_SOURCE DOCUMENT_.
Preliminary Studies on the Folding Mechanism of Phenylalanine Hydroxylase.

CASTRO I; SANTOS J; BREDESTON L

Congreso; Reunión anueal de SAB; 2014

Sociedad Argentína de Biofísica

Preliminary Studies on the Folding Mechanism of Phenylalanine Hydroxylase Castro I, Santos J and Bredeston L IQUIFIB (UBA-CONICET)/ Departamento de Química Biológica, Facultad de Farmacia y Bioquímica, Universidad de Buenos Aires, Argentina. ignacas22@gmail.com Phenylalanine hydroxylase from Legionella pneumophila (LpPAH) catalyzes the hydroxylation of L-Phe to L-Tyr using tetrahydrobiopterin (BH4) and non-heme Fe2+ additional substrate with an optimum temperature at 45oC. LpPAH is a 272-residue protein which has a mixed α/β topology that forms a dimer characterized by a large interface. Noteworthy, this protein showed high thermostability, with a reported Tm of 79 °C (1) suggesting that the interface between monomers may be the source of the high stability observed. Here, we have ask how coupled the global stability of the dimer and monomers are. The protein was purified from E. coli (35mg/mL) and its conformation was studied. Far-UV CD was compatible with the expected native LpPAH secondary structure. Near-UV CD exhibits signatures of asymmetric environments for for Trp and Phe residues, suggesting a rigid tertiary/quaternary structure. Unfolding followed by Trp fluorescence was carried out. We detected an intermediate (Ieq) state that exhibits a significant decrease in Trp fluorescence intensity by comparison with the native state, whereas Trp residues seem to be in average partially exposed to the solvent as judged by the center of mass of emission spectra and by comparison to the unfolded LpPAH. Work on the hydrodynamic behavior of LpPAH by SEC-FPLC and light scattering is under progress to determine whether the first transition in the equilibrium unfolding includes loss of quaternary structure. With financial support of UBA, CONICET and ANPCyT. 1- Flydal MI et al. PLoS One. 2012;7(9):e46209.

Saved data entries
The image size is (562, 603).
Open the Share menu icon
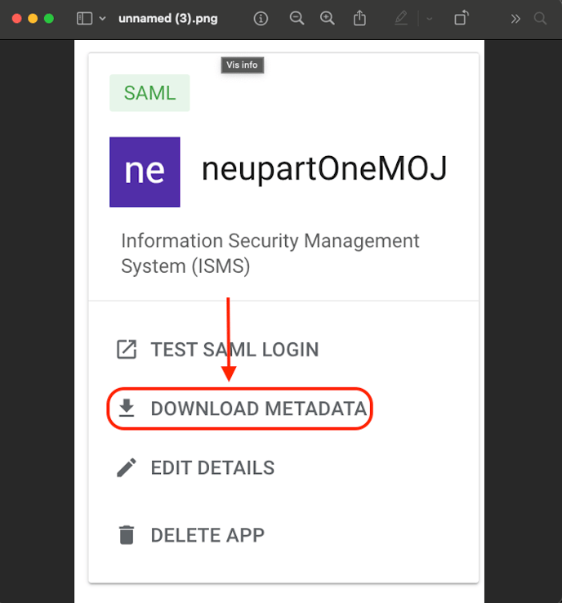(359, 19)
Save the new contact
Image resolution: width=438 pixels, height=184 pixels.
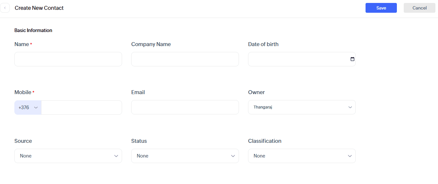click(x=381, y=8)
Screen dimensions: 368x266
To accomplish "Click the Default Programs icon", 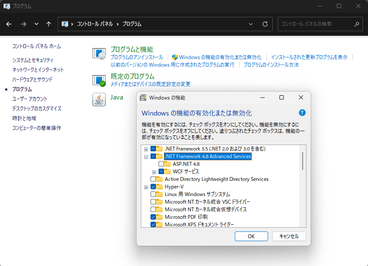I will click(x=99, y=80).
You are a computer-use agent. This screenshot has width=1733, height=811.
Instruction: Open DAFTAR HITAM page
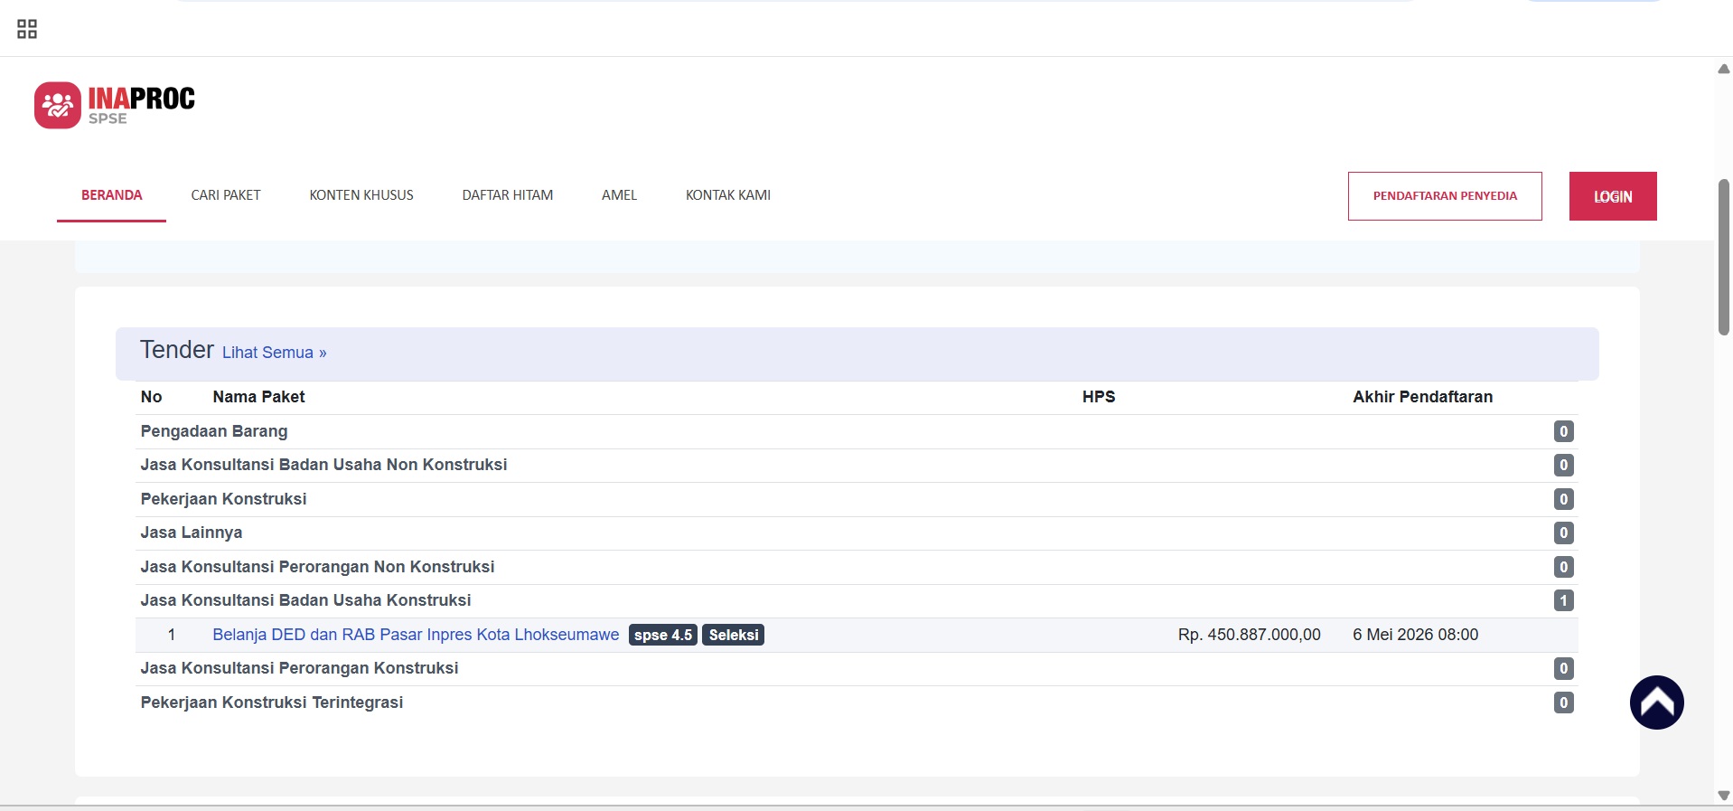point(507,195)
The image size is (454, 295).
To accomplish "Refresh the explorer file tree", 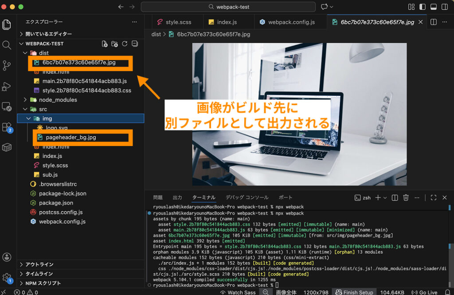I will (125, 44).
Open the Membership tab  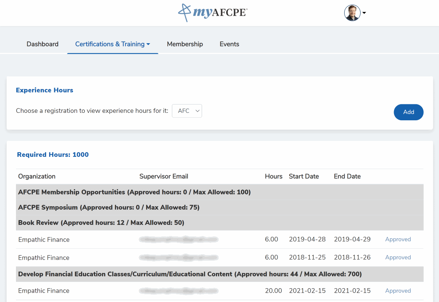coord(185,44)
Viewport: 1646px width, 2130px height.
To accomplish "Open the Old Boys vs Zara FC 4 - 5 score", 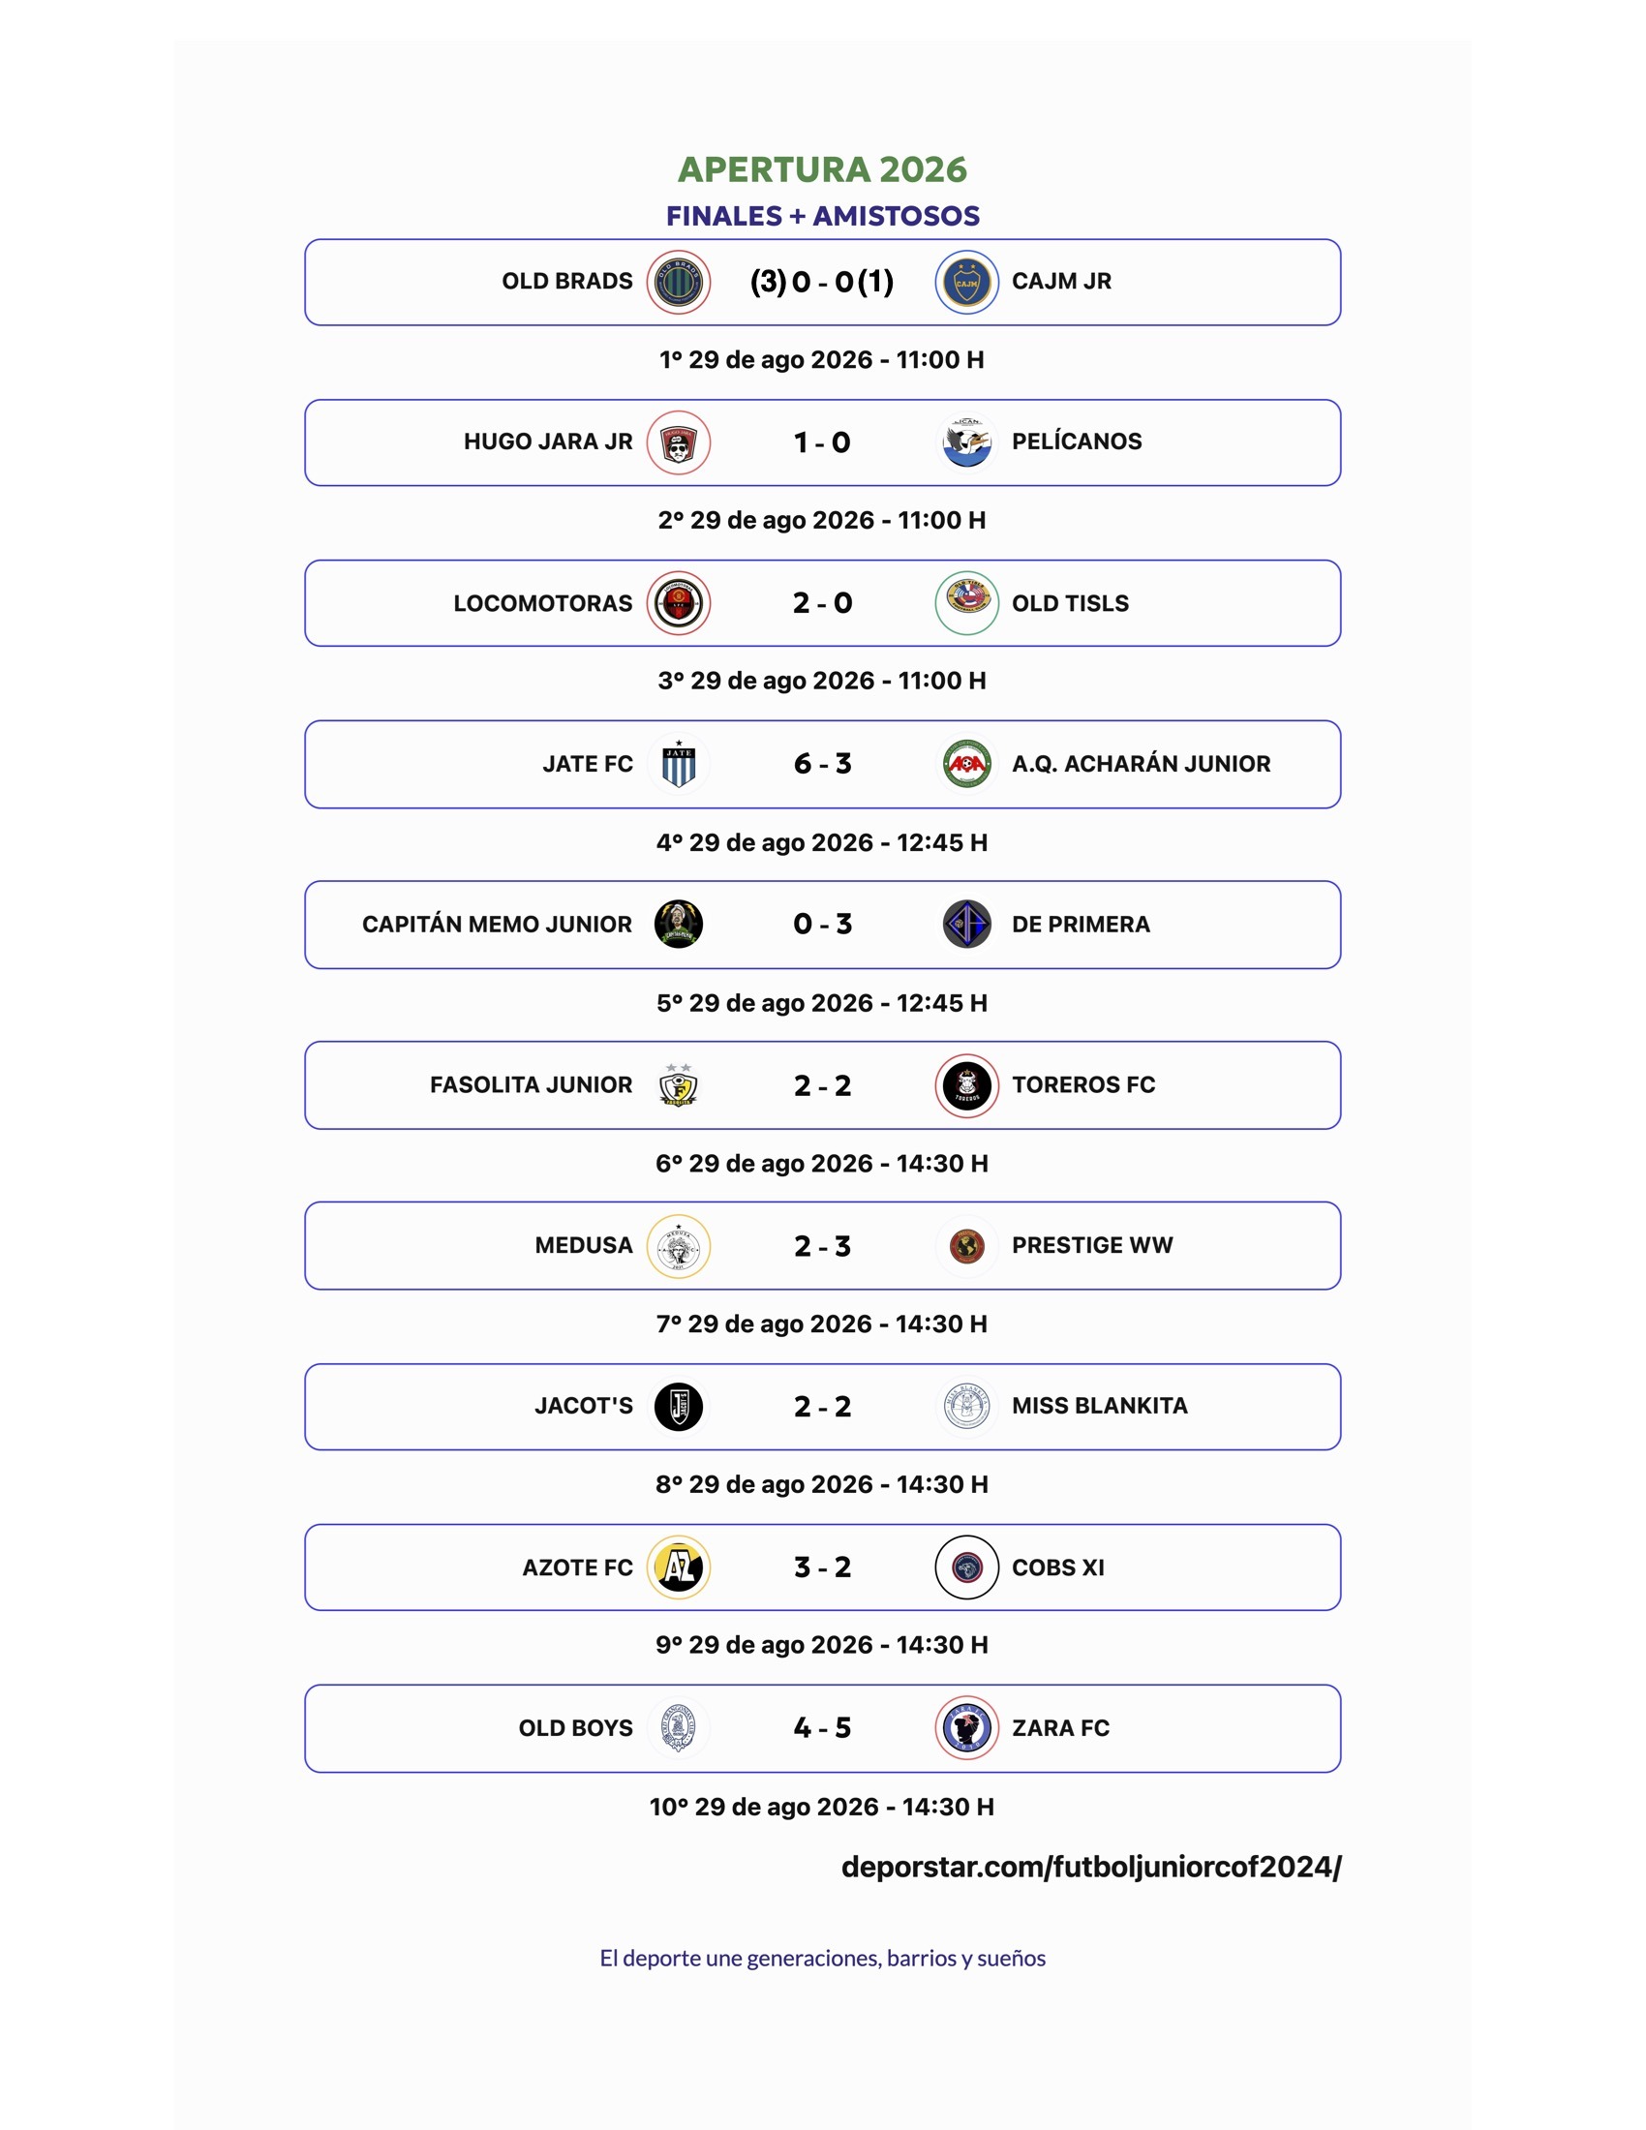I will click(822, 1728).
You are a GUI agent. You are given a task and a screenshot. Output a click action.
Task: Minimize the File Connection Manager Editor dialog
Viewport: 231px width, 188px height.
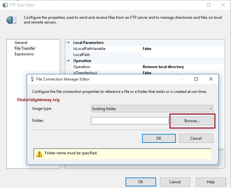pos(182,79)

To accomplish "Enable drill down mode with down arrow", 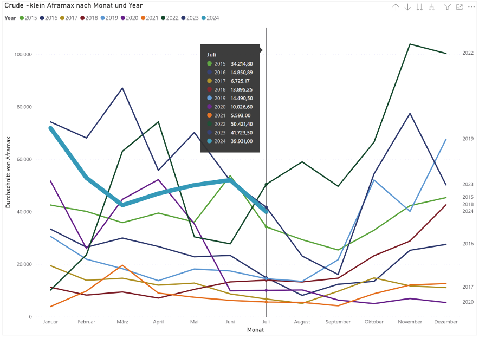I will (407, 7).
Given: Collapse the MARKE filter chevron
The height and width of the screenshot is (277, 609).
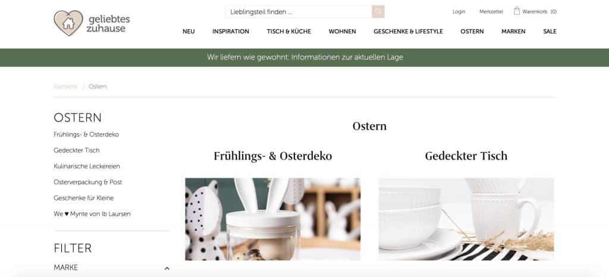Looking at the screenshot, I should coord(167,268).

_WORK REQUEST_. In the phenylalanine hydroxylase abstract above, how many residues does LpPAH have?

_EXERCISE OUTPUT_. 272 residues.